Zor koşullarda, bazen boylarından büyük denizlerle başetmeye çalışarak.

Bir kısmının süvarisi, aynı zamanda donatanıdır da. Motor sahipliğinden gelmiş, güçbela edinilmiş bir gemiyle başlayıp iş büyütmeye çalışan insanlar.

Ama, bugünlerde başları dertte: Türkiye'nin koster filosu yenilenemiyor.

Toplam 308 gemiden oluşan, küçümsenemeyecek bir filo bu. Ne var ki, yüzde 70'i 1.500 tonun altında küçük ve eski tekneler. Onların yüzde 84'ü 23 yaşın üstünde.
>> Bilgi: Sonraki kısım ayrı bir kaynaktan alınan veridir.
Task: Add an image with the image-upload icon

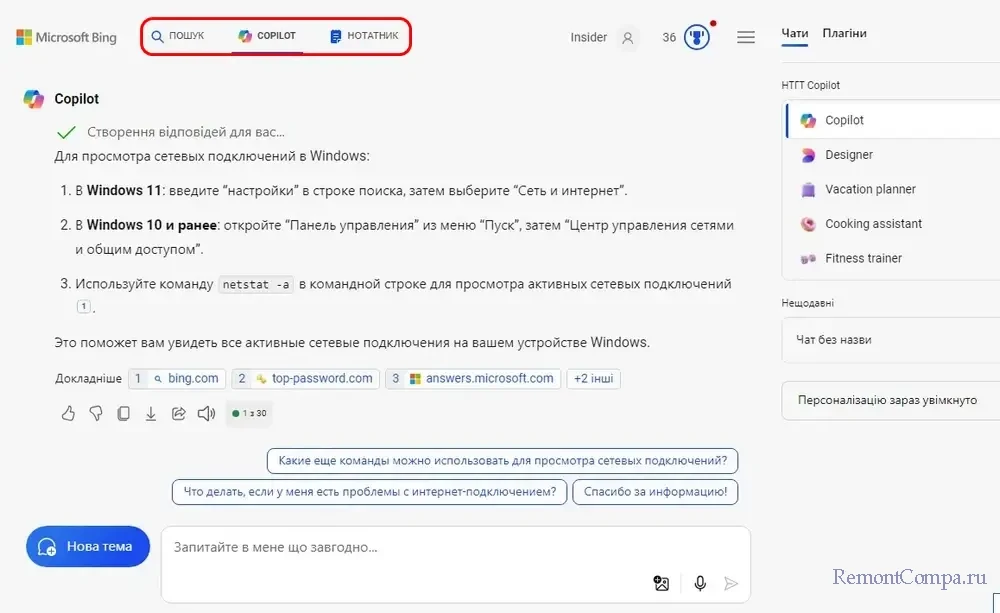Action: click(x=661, y=583)
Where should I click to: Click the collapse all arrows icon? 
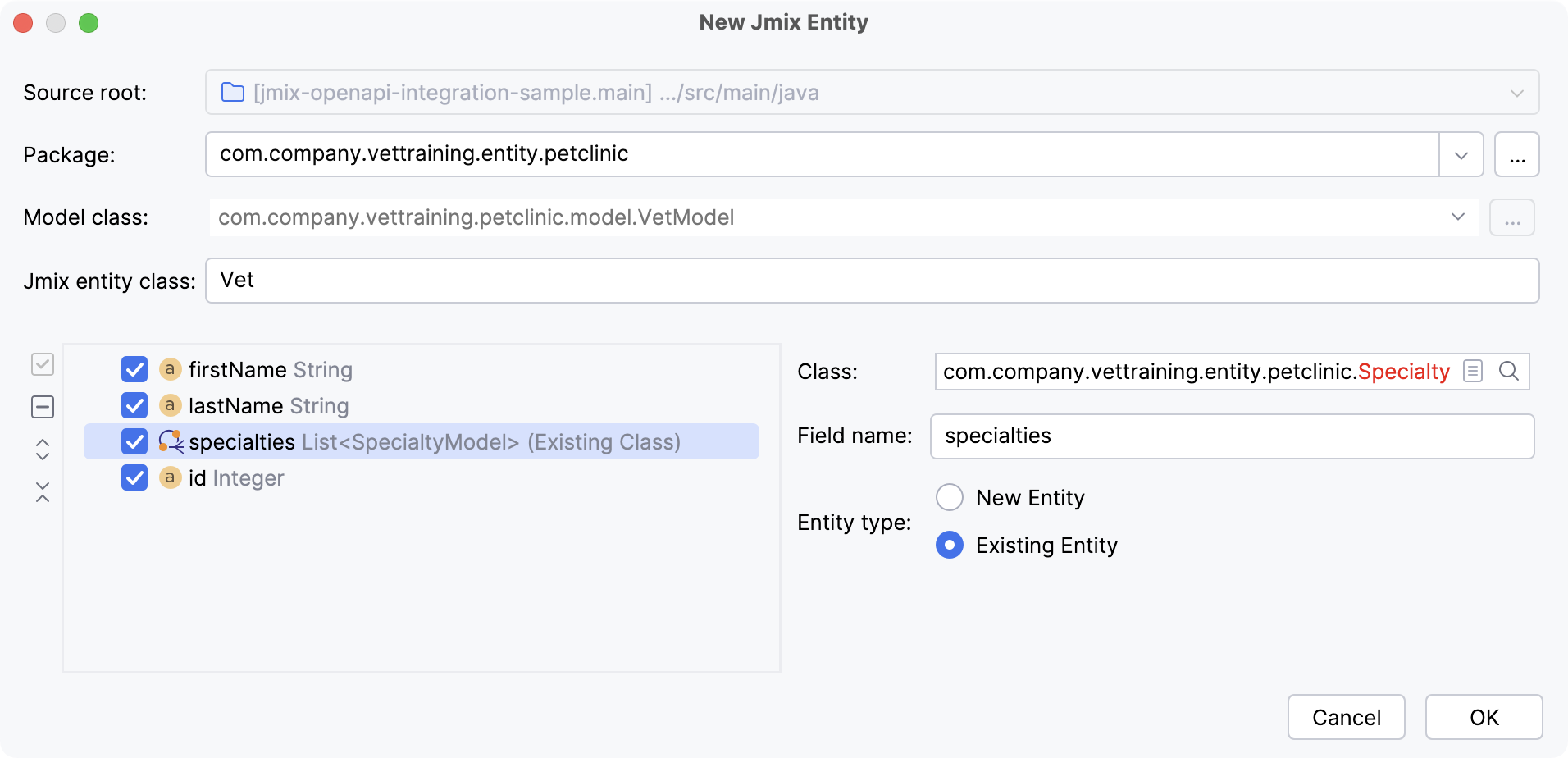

Daha büyük öbür 81 kosterin yüzde 76'sı da 23 yıllıktan daha yaşlı.

Böyle olunca, çoğunluk şu tehlikeyle karşı karşıya demektir: Birleşmiş Milletler'in Denizcilik Örgütü olan IMO'nun oluşturduğu ‘‘Uluslararası Güvenlik Yönetimi Kodu’’, yeryüzünde 300 tonun üzerindeki bütün gemiler için 1 Temmuz 2002'de yürürlüğe giriyor. ‘‘Denizde güvenliği sağlamak, insanların yaralanmasına ve ölmesine yol açmamak, çevreye verilenler başta olmak üzere maddi zararları önlemek’’ amaçlarını güden ve İngilizce'deki baş harfleriyle ISM diye anılan bu ‘‘kod’’, kuzey denizlerindeki iki büyük kazanın ardından önce ‘‘ro-ro’’lar için 1996'da yürürlüğe girmiş, 1998'den sonra da kimyasal madde ve petrol tankerleri ile dökme yük gemilerine ve 500 tonun üzerindeki yolcu gemilerine uygulanmıştı. Şimdi de sıra öbür gemilerle kosterlerde.
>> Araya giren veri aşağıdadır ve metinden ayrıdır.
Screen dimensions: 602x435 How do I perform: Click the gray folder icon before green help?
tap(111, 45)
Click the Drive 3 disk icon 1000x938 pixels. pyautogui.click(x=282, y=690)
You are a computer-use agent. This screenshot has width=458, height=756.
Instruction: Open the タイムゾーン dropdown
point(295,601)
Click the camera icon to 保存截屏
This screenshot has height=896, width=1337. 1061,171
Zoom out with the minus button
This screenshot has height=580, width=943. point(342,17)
Uyulması zaten zorunlu olan uluslararası güvenlik kurallarına eklenecek bu yeni ISM kodu, bizim kosterler gibi eksik donanımlı eski gemilerin yurtdışı limanlara girebilmesini, örneğin başka Akdeniz ülkelerine sefer yapabilmesini hemen hemen olanaksız kılıyor. Zaten çoğu, yurtiçi seferler açısından bile sigortadan düşmüş durumda. Demir-çelik sanayii ile gübre fabrikaları ve Eti Holding şimdiden 25 yaşın üstündeki gemilere yük vermiyor.

Tehlikeyi gören ve Rus ya da Ukrayna gemilerine yük kaptırmaya başlayan kosterciler kooperatifleşip üç ayrı tipte gemi yapımı projesi hazırlayarak devlet teşviki ve kredi için başvurmuş durumdalar.

Ama, başvuruları henüz yanıtsız.

Kriz mi tek neden?

Hayır, bir başka neden daha var: Ünlü denizcilik firmalarınca Denizbank'tan alınıp geri dönmeyen ve sonra Emlakbank'a devredilen 270 milyon dolarlık kredi borçları ödenmedikçe devlet küçük donatanlara kredi vermekte zorlanıyor. Önemli şirketlerden Zonguldak kökenli Zihni Holding'in başkanı Asaf Güneri, ‘‘Ülkemizin kan ağladığı bu dönemde sektörümüzün borcuna sahip çıkmamasını yadırgıyorum’’ dese de, inatlaşma devam etmekte: Bir yanda 11 Ocak 2001 kararnamesiyle borçlarının ilk yılı ödemesiz beş yıllık vadeye yayılması gerektiğini söyleyen birkaç büyük armatör, bir yanda da kamu bankalarına atanan ortak yönetimin kriz sonrasında bu çeşit ertelemelere karşı çıkışı.

Bu arada, küçükler bekleşiyor: gemileri demirde, elleri böğürlerinde.